Ich suche ein skript oder eine Möglichkeit wie ich ein Bild über eine Internetseite zu legen.
Sprich ich habe jetzt drei kleine Bilder auf der Seite. Wenn man die anklickt soll sich das bild vergrößert über die seite legen inkl. Button zum wieder Schließen.

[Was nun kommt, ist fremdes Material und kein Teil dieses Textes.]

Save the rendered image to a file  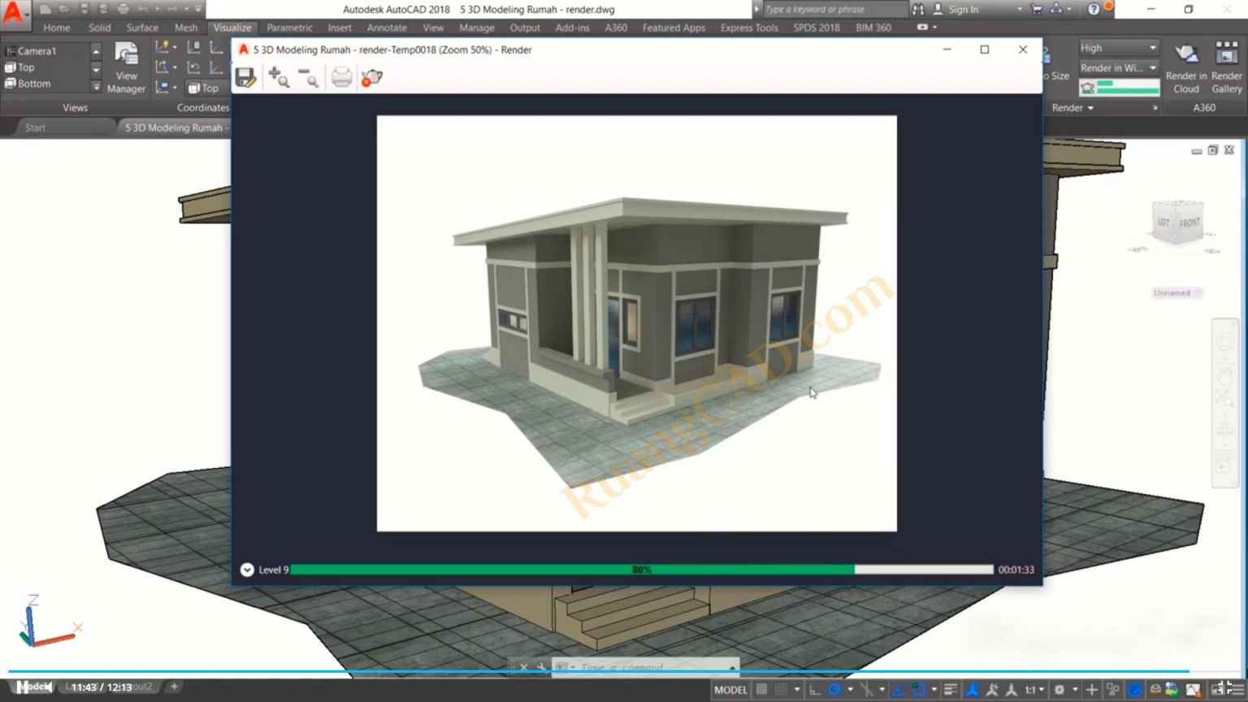coord(245,76)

Weiß jemand wie ich sowas realisieren kann

Vielen dank im voraus
WebSide


----------



## Sven Mintel (28. April 2004)

Hallo...

theoretisch ist das kein Problem... praktisch auch nicht...

aber optisch.....
Deine Seite dürfte in Abhängigkeit vom Browserfenster unterschiedliche Proportionen haben, und da würde ein Bild, welches man auf alle möglichen Werte strecken wollte, doch recht merkwürdig aussehen.... auf jeden Fall extrem verpixelt.


----------



## steff aka sId (28. April 2004)

Eine Möglichkeit wäre das Bild halt 2 mal gespeichert zu haben einmal stark verkleinert und dann eines in einer größeren Auflösung welches aufgerufen wird wenn man auf die Miniatur klickt. 
Oder du nimmst ein großes Bild und verkleinerst es per Html (Nachteil dabei das die Ladezeit dadurch höher wird in sofern ist die erste Möglichkeit denke ich zu bevorzugen) Greetz Steff


----------



## Pardon_Me (28. April 2004)

Hmm...die Frage ist auch, wie das Bild geladen (angezeigt) werden soll...

Eine Möglichkeit wäre einfach über ein PopUp...da kannst du die Größe so einstellen wie du Willst und hast halt den Browserrahmen drüber...
Kommt das für dich in Frage, oder willst du das anders lösen?


----------